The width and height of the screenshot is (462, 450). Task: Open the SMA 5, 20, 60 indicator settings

==

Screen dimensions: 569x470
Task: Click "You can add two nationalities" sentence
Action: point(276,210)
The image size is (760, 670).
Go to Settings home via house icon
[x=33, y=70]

...

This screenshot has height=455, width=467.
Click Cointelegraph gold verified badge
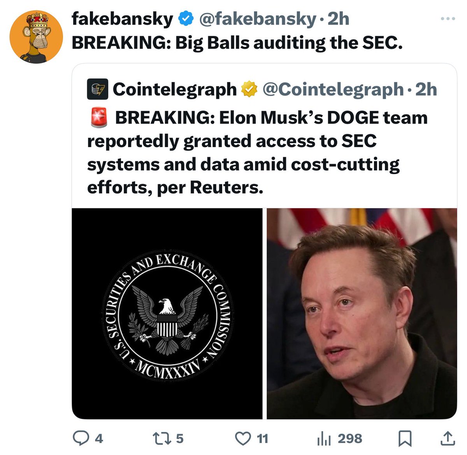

■ WHAT THE TASK REQUIRES:
Of the lines above, extract only those from the line with "This screenshot has height=455, width=467." to the line with "Click Cointelegraph gold verified badge", both included, exactly as written.

■ SOLUTION TO THE EXERCISE:
This screenshot has height=455, width=467.
Click Cointelegraph gold verified badge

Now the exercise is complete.